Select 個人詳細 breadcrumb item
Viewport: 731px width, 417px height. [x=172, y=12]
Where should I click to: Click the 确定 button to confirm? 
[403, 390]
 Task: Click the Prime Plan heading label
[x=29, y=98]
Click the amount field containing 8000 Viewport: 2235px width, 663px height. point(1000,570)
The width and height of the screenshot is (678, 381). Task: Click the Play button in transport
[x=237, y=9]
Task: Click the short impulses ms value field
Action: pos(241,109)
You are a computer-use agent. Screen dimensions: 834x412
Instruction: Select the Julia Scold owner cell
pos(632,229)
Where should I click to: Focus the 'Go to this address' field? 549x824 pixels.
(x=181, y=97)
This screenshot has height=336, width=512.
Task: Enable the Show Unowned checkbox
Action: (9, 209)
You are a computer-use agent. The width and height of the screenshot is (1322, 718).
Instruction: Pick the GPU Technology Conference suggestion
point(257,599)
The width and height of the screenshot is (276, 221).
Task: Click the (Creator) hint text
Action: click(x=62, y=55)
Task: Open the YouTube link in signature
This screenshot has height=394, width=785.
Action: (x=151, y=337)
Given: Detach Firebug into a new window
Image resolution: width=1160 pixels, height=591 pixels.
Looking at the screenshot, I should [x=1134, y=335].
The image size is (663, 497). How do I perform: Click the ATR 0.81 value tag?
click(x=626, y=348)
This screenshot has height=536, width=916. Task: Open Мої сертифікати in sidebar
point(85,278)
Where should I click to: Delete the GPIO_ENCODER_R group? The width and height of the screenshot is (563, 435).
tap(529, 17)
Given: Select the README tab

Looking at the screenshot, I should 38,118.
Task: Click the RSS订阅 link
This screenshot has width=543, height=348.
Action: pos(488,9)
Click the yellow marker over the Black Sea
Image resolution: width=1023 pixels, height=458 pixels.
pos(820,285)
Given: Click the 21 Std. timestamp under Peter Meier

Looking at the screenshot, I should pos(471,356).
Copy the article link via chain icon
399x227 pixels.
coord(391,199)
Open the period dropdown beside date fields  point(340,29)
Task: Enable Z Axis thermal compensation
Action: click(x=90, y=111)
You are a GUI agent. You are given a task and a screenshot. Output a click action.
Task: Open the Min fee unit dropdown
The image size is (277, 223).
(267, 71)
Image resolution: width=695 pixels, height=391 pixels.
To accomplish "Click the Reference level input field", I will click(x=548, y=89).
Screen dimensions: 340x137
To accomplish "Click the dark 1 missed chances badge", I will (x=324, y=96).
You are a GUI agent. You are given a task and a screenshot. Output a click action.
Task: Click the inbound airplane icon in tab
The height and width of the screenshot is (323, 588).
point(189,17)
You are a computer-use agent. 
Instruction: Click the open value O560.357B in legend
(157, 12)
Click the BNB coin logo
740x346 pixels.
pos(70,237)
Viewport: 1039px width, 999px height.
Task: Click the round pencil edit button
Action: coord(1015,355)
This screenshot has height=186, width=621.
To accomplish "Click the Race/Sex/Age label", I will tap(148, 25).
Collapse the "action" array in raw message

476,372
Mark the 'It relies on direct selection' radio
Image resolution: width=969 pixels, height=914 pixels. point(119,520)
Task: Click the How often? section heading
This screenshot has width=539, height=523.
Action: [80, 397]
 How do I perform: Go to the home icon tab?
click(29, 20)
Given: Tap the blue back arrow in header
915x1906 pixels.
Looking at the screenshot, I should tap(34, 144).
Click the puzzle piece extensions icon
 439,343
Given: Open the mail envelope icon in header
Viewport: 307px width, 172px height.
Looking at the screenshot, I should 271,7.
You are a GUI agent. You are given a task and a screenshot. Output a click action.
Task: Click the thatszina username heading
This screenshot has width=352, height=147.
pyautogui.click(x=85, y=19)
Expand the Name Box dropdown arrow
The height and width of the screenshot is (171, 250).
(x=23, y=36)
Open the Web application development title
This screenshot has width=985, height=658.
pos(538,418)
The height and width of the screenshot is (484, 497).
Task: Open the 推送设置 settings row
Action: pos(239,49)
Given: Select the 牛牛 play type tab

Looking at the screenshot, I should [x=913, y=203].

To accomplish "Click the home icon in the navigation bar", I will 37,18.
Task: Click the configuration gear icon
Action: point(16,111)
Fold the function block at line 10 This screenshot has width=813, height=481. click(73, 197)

--

## Task directions:
Work through the records above. Copy every line with the string "dimensions".

## Result of this task:
You are a computer-use agent. Screen dimensions: 834x412
Screen dimensions: 340x137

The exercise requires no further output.